They profited off the crash.
They profited off the bailout.
And then they captured nearly the entire recovery, 95% worth.
That's why the economy still stinks for most people. It's like if you shove 100 people in a room, and take 100$ from each of them, then give one guy 9500$, and everyone else 5$. That's our crash and recovery in a nutshell.
The guy who said the election was rigged won the presidency with the second-most votes.
You fool.
That chart disproves your entire stance.
You may be technically correct that the US is "not #1".
But if you actually looked at, and understood that chart,
you'd have noticed that the only country with more inequality than the US is Chile.
The US is #2 on that chart.
The chart is sorted according to the pre-tax numbers, but its the after tax numbers that matter.

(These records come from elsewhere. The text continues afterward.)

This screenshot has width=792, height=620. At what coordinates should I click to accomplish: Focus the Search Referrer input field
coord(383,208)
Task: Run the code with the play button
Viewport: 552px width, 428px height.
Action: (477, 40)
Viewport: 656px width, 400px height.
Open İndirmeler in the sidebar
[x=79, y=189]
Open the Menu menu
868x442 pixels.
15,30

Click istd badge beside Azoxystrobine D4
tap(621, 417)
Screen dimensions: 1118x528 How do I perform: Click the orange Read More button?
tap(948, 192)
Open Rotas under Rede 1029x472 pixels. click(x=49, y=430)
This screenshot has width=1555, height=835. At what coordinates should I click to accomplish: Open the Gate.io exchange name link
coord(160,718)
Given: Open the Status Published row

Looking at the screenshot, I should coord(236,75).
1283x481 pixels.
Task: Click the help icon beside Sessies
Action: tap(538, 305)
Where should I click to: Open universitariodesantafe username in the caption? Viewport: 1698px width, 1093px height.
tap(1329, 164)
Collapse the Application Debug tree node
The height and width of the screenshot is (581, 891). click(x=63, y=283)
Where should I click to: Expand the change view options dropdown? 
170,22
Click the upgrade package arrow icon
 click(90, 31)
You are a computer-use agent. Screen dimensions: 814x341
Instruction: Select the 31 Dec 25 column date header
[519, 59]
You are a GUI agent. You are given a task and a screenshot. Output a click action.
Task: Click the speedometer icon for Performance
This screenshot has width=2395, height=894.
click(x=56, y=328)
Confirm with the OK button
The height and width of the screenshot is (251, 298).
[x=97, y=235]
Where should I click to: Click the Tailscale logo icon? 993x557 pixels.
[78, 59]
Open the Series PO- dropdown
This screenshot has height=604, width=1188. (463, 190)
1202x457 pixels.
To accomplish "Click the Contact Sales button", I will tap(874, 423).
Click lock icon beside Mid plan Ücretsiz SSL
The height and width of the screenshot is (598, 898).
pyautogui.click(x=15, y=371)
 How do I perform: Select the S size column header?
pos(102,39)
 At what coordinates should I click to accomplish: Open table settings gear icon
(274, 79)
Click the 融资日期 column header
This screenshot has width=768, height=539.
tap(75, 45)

Inequality may start out higher in other countries thanks to old (seriously old) money, but thanks to their redistributionist policies, actual inequality is lower, and everyone lives more equality, with better healthcare, working conditions, benefits, standard/quality of living, and overall better access to and representation in the market.
So the point that the chart then makes is that redistribution works.
The chart you provided therefore undercuts your own argument and disproves your point.
The guy who said the election was rigged won the presidency with the second-most votes.
and if you'd have bothered to read the article, the author even makes that point:
the U.S. had the second-highest level of inequality, behind only Chile.
The guy who said the election was rigged won the presidency with the second-most votes.
Is this a standard Fox/Rand template? Every place with more government has more of this problem (easily proved to be not true in 5 minutes), so the obvious solution is to have less government (also easily proved in about 3 minutes). Are you all utterly impervious to reality?
This is insightful? I suppose, if you're a libertarian.
Reality check: in the US, Congress almost *never*, sitting around in the room, decides, "hey, let's make a new regulation, we ain't doin' anything else anyway, and we need to look like we're working." This seems to be what the poster I'm replying to thinks.
Let's see: St. Ronnie and the Republicans push through banking and s&l "reform", and cut the budget for the regulators. Several years later, the S&L disaster, of which, according to the papers at the time, 30% was internal, white collar crime.
Deregulate telecoms*, and several years later, the tech bubble bursts, wiping out many retirement investments, and causing a recession.
Bush & co cut regulation of banking and stocks; and we get the current Lesser Depression.
Anyone else notice a pattern here? Sort of like less regulation and regulators, and the majority of us get screwed, and loose money, while the top 1% keep going up?
And I *do* have something against "people being rich". How 'bout we just have a 100% tax on all wealth above $1G? Or maybe above $500M? What', a hundred million dollars isn't enough incentive, people will just fraudulently get themselves on welfare, and sit back and drink light beer and watch tv? Don't bother talking about job creators, either: they've been getting richer and richer... WHERE ARE THE JOBS? (Other than the ones in Pakistan, and China, and India, and ....).
*And as for "coercion", is that like, oh, in the mid-nineties, when I worked for Ameritech, and we were ORDERED by our division president to write our Congresscritter and Senators to tell them to support deregulation, *and* he wanted copies of our letters (nice job you got dere, be a shame if somet'in' were to happen' to it)?